> _Your task_:
The whole listing below must be repeated exactly.

> _Provided records_:
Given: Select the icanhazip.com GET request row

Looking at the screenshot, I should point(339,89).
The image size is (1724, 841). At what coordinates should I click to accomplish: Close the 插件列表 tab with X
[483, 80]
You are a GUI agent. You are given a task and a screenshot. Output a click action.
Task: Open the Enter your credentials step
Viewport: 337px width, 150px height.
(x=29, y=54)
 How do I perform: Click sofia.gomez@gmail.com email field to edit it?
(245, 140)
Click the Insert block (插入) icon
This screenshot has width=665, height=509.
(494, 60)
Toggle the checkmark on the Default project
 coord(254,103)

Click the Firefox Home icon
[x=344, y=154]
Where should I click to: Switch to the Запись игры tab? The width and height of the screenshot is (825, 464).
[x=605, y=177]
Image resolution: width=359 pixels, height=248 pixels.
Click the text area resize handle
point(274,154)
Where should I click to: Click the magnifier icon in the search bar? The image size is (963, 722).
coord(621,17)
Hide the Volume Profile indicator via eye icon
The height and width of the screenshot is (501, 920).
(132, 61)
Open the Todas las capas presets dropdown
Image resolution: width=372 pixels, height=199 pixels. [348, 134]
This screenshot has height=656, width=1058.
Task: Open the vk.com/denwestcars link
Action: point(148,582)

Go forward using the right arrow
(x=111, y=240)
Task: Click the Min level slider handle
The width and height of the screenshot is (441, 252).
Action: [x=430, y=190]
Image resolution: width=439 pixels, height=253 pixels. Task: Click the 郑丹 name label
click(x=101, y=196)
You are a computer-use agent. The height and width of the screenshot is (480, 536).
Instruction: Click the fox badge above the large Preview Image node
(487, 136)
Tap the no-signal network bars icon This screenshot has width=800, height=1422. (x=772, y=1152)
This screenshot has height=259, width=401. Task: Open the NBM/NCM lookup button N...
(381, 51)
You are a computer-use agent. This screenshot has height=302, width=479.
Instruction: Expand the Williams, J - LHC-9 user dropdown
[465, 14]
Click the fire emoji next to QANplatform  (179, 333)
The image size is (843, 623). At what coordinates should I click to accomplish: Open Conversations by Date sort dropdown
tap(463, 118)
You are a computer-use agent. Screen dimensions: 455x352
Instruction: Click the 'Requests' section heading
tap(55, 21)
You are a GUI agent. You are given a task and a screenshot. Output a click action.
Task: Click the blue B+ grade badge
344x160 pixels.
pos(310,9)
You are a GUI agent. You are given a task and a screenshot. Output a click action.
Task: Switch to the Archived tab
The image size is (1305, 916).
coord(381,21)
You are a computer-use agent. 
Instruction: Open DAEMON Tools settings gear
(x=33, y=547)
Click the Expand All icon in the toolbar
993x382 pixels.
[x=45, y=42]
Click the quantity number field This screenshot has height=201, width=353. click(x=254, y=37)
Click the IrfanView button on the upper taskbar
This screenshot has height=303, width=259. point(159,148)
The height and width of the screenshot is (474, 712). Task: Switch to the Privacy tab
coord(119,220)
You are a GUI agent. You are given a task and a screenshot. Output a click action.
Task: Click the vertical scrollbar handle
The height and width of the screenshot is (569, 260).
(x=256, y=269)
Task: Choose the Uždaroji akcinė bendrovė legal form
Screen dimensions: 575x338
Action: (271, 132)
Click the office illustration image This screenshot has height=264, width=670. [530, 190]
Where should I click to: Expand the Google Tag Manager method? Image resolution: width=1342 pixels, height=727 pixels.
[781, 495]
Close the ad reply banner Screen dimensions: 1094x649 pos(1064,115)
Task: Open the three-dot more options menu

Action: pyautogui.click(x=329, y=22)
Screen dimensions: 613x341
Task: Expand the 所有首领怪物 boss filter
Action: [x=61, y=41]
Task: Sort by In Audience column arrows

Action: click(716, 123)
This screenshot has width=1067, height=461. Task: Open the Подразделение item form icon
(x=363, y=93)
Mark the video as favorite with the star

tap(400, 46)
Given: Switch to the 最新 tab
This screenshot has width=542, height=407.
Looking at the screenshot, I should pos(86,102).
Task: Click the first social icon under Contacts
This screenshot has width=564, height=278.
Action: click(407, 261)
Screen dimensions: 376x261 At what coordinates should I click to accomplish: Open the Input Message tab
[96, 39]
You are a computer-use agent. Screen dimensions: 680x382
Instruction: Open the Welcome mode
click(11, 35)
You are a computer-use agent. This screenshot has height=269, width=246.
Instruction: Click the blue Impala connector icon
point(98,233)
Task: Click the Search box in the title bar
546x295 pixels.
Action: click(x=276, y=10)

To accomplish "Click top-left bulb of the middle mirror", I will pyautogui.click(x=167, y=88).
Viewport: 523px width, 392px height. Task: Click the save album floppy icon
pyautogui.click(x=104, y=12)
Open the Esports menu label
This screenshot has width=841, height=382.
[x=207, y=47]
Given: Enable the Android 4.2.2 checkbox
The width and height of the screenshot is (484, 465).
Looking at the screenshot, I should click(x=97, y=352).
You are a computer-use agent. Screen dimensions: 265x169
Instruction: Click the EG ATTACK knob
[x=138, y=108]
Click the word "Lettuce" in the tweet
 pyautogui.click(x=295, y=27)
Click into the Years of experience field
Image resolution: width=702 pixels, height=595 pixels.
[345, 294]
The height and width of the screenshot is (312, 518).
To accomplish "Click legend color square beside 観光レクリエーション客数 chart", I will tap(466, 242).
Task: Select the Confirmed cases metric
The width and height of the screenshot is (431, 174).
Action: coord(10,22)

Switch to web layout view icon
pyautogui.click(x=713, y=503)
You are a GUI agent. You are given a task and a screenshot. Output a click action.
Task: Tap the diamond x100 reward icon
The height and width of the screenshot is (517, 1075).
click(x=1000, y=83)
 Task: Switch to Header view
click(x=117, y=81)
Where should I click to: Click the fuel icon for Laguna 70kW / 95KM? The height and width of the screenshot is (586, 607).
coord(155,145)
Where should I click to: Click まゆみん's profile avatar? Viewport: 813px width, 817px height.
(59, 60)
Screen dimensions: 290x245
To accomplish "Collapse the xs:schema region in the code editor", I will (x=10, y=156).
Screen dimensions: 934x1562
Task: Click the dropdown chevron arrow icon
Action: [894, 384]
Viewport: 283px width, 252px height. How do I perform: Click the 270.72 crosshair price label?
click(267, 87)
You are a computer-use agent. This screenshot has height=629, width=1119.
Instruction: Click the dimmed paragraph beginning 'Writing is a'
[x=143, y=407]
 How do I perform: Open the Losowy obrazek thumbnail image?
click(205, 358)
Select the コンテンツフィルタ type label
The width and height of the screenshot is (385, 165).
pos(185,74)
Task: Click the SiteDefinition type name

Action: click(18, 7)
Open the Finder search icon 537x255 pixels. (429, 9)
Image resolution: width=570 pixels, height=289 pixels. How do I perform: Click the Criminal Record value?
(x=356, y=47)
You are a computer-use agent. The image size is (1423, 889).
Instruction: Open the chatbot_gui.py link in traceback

> _Exercise response_:
Given: Select the icanhazip.com GET request row

Looking at the screenshot, I should point(339,89).
The image size is (1724, 841). At what coordinates should I click to accomplish: Close the 插件列表 tab with X
[483, 80]
You are a GUI agent. You are given a task and a screenshot. Output a click action.
Task: Open the Enter your credentials step
Viewport: 337px width, 150px height.
(x=29, y=54)
 How do I perform: Click sofia.gomez@gmail.com email field to edit it?
(245, 140)
Click the Insert block (插入) icon
This screenshot has width=665, height=509.
(494, 60)
Toggle the checkmark on the Default project
 coord(254,103)

Click the Firefox Home icon
[x=344, y=154]
Where should I click to: Switch to the Запись игры tab? The width and height of the screenshot is (825, 464).
[x=605, y=177]
Image resolution: width=359 pixels, height=248 pixels.
Click the text area resize handle
point(274,154)
Where should I click to: Click the magnifier icon in the search bar? The image size is (963, 722).
coord(621,17)
Hide the Volume Profile indicator via eye icon
The height and width of the screenshot is (501, 920).
(132, 61)
Open the Todas las capas presets dropdown
Image resolution: width=372 pixels, height=199 pixels. [348, 134]
This screenshot has height=656, width=1058.
Task: Open the vk.com/denwestcars link
Action: point(148,582)

Go forward using the right arrow
(x=111, y=240)
Task: Click the Min level slider handle
The width and height of the screenshot is (441, 252).
Action: [x=430, y=190]
Image resolution: width=439 pixels, height=253 pixels. Task: Click the 郑丹 name label
click(x=101, y=196)
You are a computer-use agent. The height and width of the screenshot is (480, 536).
Instruction: Click the fox badge above the large Preview Image node
(487, 136)
Tap the no-signal network bars icon This screenshot has width=800, height=1422. (x=772, y=1152)
This screenshot has height=259, width=401. Task: Open the NBM/NCM lookup button N...
(381, 51)
You are a computer-use agent. This screenshot has height=302, width=479.
Instruction: Expand the Williams, J - LHC-9 user dropdown
[465, 14]
Click the fire emoji next to QANplatform  (179, 333)
The image size is (843, 623). At what coordinates should I click to accomplish: Open Conversations by Date sort dropdown
tap(463, 118)
You are a computer-use agent. Screen dimensions: 455x352
Instruction: Click the 'Requests' section heading
tap(55, 21)
You are a GUI agent. You are given a task and a screenshot. Output a click action.
Task: Click the blue B+ grade badge
344x160 pixels.
pos(310,9)
You are a GUI agent. You are given a task and a screenshot. Output a click action.
Task: Switch to the Archived tab
The image size is (1305, 916).
coord(381,21)
You are a computer-use agent. 
Instruction: Open DAEMON Tools settings gear
(x=33, y=547)
Click the Expand All icon in the toolbar
993x382 pixels.
[x=45, y=42]
Click the quantity number field This screenshot has height=201, width=353. click(x=254, y=37)
Click the IrfanView button on the upper taskbar
This screenshot has height=303, width=259. point(159,148)
The height and width of the screenshot is (474, 712). Task: Switch to the Privacy tab
coord(119,220)
You are a GUI agent. You are given a task and a screenshot. Output a click action.
Task: Click the vertical scrollbar handle
The height and width of the screenshot is (569, 260).
(x=256, y=269)
Task: Choose the Uždaroji akcinė bendrovė legal form
Screen dimensions: 575x338
Action: (271, 132)
Click the office illustration image This screenshot has height=264, width=670. [530, 190]
Where should I click to: Expand the Google Tag Manager method? Image resolution: width=1342 pixels, height=727 pixels.
[781, 495]
Close the ad reply banner Screen dimensions: 1094x649 pos(1064,115)
Task: Open the three-dot more options menu

Action: pyautogui.click(x=329, y=22)
Screen dimensions: 613x341
Task: Expand the 所有首领怪物 boss filter
Action: [x=61, y=41]
Task: Sort by In Audience column arrows

Action: click(716, 123)
This screenshot has width=1067, height=461. Task: Open the Подразделение item form icon
(x=363, y=93)
Mark the video as favorite with the star

tap(400, 46)
Given: Switch to the 最新 tab
This screenshot has width=542, height=407.
Looking at the screenshot, I should pos(86,102).
Task: Click the first social icon under Contacts
This screenshot has width=564, height=278.
Action: click(407, 261)
Screen dimensions: 376x261 At what coordinates should I click to accomplish: Open the Input Message tab
[96, 39]
You are a computer-use agent. Screen dimensions: 680x382
Instruction: Open the Welcome mode
click(11, 35)
You are a computer-use agent. This screenshot has height=269, width=246.
Instruction: Click the blue Impala connector icon
point(98,233)
Task: Click the Search box in the title bar
546x295 pixels.
Action: click(x=276, y=10)

To accomplish "Click top-left bulb of the middle mirror", I will pyautogui.click(x=167, y=88).
Viewport: 523px width, 392px height. Task: Click the save album floppy icon
pyautogui.click(x=104, y=12)
Open the Esports menu label
This screenshot has width=841, height=382.
[x=207, y=47]
Given: Enable the Android 4.2.2 checkbox
The width and height of the screenshot is (484, 465).
Looking at the screenshot, I should click(x=97, y=352).
You are a computer-use agent. Screen dimensions: 265x169
Instruction: Click the EG ATTACK knob
[x=138, y=108]
Click the word "Lettuce" in the tweet
 pyautogui.click(x=295, y=27)
Click into the Years of experience field
Image resolution: width=702 pixels, height=595 pixels.
[345, 294]
The height and width of the screenshot is (312, 518).
To accomplish "Click legend color square beside 観光レクリエーション客数 chart", I will tap(466, 242).
Task: Select the Confirmed cases metric
The width and height of the screenshot is (431, 174).
Action: coord(10,22)

Switch to web layout view icon
pyautogui.click(x=713, y=503)
You are a GUI agent. You are given a task and a screenshot. Output a click action.
Task: Tap the diamond x100 reward icon
The height and width of the screenshot is (517, 1075).
click(x=1000, y=83)
 Task: Switch to Header view
click(x=117, y=81)
Where should I click to: Click the fuel icon for Laguna 70kW / 95KM? The height and width of the screenshot is (586, 607).
coord(155,145)
Where should I click to: Click まゆみん's profile avatar? Viewport: 813px width, 817px height.
(59, 60)
Screen dimensions: 290x245
To accomplish "Collapse the xs:schema region in the code editor", I will (x=10, y=156).
Screen dimensions: 934x1562
Task: Click the dropdown chevron arrow icon
Action: [894, 384]
Viewport: 283px width, 252px height. How do I perform: Click the 270.72 crosshair price label?
click(267, 87)
You are a computer-use agent. This screenshot has height=629, width=1119.
Instruction: Click the dimmed paragraph beginning 'Writing is a'
[x=143, y=407]
 How do I perform: Open the Losowy obrazek thumbnail image?
click(205, 358)
Select the コンテンツフィルタ type label
The width and height of the screenshot is (385, 165).
pos(185,74)
Task: Click the SiteDefinition type name

Action: click(18, 7)
Open the Finder search icon 537x255 pixels. (429, 9)
Image resolution: width=570 pixels, height=289 pixels. How do I perform: Click the Criminal Record value?
(x=356, y=47)
You are a computer-use agent. The image size is (1423, 889).
Instruction: Open the chatbot_gui.py link in traceback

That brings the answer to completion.